カミルバルト国王は密告状を丸めると暖炉の火に放り込んだ。
「こんな訳だから、しばらくの間内務の者は使えない。諜報部に穴がある以上どこから外に情報が洩れるか分からん」
諜報部の役目は何もスパイのような裏の仕事だけではない。政務に必要な情報を集めたり、各部署間の連絡の取りまとめ役でもあるのだ。
要は直接国王の手足となって働く、中央情報局のようなものと考えればいいかもしれない。
カミルバルト国王は鋭い眼光でアダムを睨んだ。
「騎士団の中から最大限に信用のおける部下は何人集められる」
「・・・現状では四人しか心当たりはありません。砦から呼び戻して良いなら後五人」
「分かった。今日中にその四人を引き抜いてお前の部下にしろ。残りの五人も近日中に呼び寄せろ。お前のチームの仕事は要人の護衛とその見張りだ」
穴のある諜報部が使えない。そして要人の護衛と見張り。
厳しい任務の予感にアダムの表情が険しくなった。
「護衛相手はチェルヌィフ王朝の貴人だ」
チェルヌィフ王朝の貴人。
カミルバルト国王がここまで警戒する以上、並みの貴族であるはずはない。
王家、ないしはそれに連なる者か。
カミルバルト国王は剛毅果断な彼にしては珍しく躊躇するようなそぶりを見せたが、「他言無用」と前置きをした上で話を続けた。

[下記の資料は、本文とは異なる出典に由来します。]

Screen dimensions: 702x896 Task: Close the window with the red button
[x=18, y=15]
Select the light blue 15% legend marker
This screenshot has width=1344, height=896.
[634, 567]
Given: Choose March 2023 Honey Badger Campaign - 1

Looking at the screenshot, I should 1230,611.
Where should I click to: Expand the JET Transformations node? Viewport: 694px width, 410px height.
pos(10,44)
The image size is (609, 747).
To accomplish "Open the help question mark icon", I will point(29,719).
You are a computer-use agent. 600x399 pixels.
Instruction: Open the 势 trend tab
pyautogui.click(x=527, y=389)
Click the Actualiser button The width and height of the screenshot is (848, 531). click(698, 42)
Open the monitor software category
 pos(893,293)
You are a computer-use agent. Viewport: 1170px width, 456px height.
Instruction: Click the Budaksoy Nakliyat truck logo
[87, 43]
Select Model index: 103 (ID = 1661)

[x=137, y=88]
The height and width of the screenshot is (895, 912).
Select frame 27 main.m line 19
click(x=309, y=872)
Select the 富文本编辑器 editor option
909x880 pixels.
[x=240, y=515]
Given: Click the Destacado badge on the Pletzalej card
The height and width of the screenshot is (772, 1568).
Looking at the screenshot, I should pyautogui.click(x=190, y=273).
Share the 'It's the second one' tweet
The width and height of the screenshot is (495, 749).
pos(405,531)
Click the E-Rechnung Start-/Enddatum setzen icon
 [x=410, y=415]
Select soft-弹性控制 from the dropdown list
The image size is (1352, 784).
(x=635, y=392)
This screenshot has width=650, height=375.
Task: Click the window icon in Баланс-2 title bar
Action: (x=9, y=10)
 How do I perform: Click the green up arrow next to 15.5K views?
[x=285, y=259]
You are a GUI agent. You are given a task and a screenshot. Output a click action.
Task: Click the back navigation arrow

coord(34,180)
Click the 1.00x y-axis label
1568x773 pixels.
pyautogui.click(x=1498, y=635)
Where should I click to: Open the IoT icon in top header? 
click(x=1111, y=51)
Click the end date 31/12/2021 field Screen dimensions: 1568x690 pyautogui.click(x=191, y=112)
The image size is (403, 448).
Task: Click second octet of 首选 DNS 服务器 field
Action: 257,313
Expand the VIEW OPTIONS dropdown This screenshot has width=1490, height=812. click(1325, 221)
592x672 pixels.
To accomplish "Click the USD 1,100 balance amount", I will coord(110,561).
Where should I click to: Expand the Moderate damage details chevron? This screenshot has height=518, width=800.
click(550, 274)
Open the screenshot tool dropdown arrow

「今回の相手はおそらく王族を超える立場の者だ。そのつもりでいろ」
「王族を超える?! そんな事が――」
「ある。チェルヌィフ王朝はこの国とは異なり、王家の一族が国の政務を行っているが、その王家の一族を超える意思決定機関がある。叡智の苔と呼ばれる者達だ。これは王朝内ですら中枢に近い一部の者達しか知らない事実だ」
カミルバルト国王の声は極限までにひそめられ、近付いて良く耳を澄まさなければ聞き逃してしまいそうだった。
「バレク・バケシュが何者なのか、あるいはどんな組織なのか、俺にも全く分からない。決して外には洩れない王朝の秘中の秘だからだ。今回、向こうの王城から、そのバレク・バケシュと関係があると思われる者がある目的でこの国に訪れる事になったとの連絡があった。表向きは先日の帝国軍との戦いの勝利を祝う使節となっているがな」
激しい緊張にアダムの喉がゴクリと鳴った。
「――そのお方の真の目的とは?」
「分からん。それを調べるのもお前の役目だ。ただ相手はドラゴンとの面会を希望しているようだ」
ドラゴン。この国でその言葉が示すのはただ一人しかいない。